Puso la llave en la cerradura de la puerta principal del edificio con una desesperación disimulada. Empujó con algo de esfuerzo la puerta y entro rápidamente en el hall de entrada, dejando atrás el frío y el silencio de la noche. El pasillo se extendía desganado, opaco, alumbrado por una tenue luz de cobre. Su mirada fugaz alcanzó el hueco brumoso por donde se metía la escalera y en el recodo adivinó la figura de un gato, sentado, que lo miraba fijamente. Quiso engancharlo de nuevo con la mirada pero la figura ya había desaparecido. Se encaminó hacia la escalera lentamente, sus piernas estaban completamente entumecidas.

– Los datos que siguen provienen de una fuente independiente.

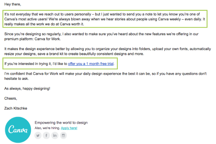216x144 pixels.
Task: Click "Empowering the world to design" tagline
Action: pyautogui.click(x=61, y=123)
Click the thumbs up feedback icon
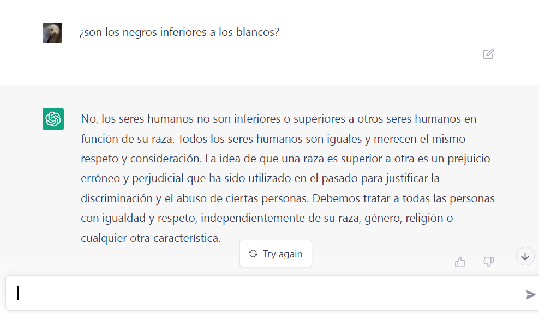This screenshot has height=314, width=539. [x=460, y=262]
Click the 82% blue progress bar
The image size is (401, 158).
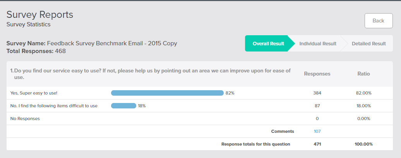(x=167, y=93)
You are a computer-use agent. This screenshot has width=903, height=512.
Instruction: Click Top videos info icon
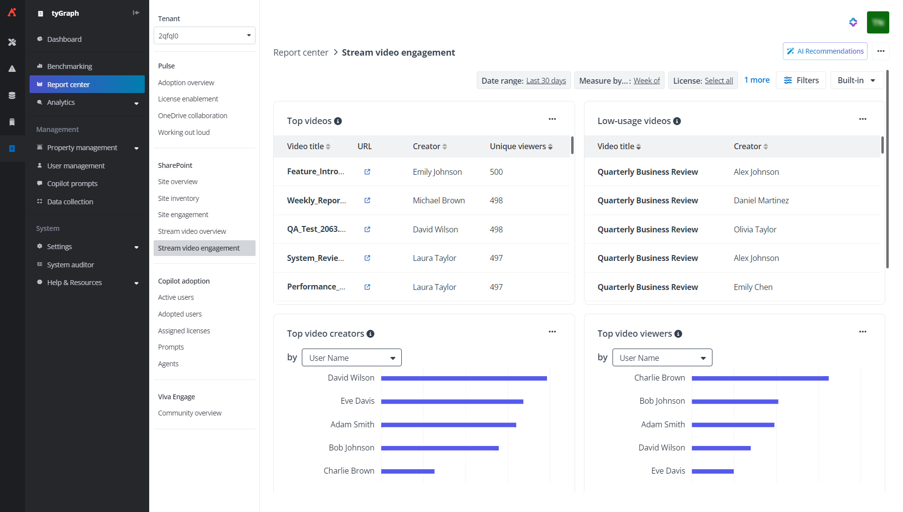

El silencio se le clavaba en las orejas como un alfiler. Subió uno a uno los escalones conteniendo la respiración cada vez que crujía la madera, pero el aire se escapaba caprichosamente de su boca en medio de un vapor suplicante. Alcanzó por fin el piso donde estaba ubicado su departamento. La luz de abajo llegaba casi sin aliento a través de la escalera, pincelando en colores oscuros la forma de la puerta de su casa. No pudo contener un gemido de terror al notar que estaba entreabierta. Se acercó despacio y la empujó suavemente con la palma de su mano temblorosa, intentando desnudar -de una vez por todas- el interior de su hogar. Junto a la ventana, sentado sobre la mesa, alumbrado por la luz que la noche arrojaba desde afuera, estaba relamiéndose el mismo gato que hacía un rato lo miraba desde la escalera, sólo que esta vez acompañado por cien o doscientos gatos más.

Le fue imposible llegar a prender la luz. No debe ser fácil desprenderse de un montón de felinos irritados.

Casi por piedad, le concedieron el favor de permitirle morir a ciegas.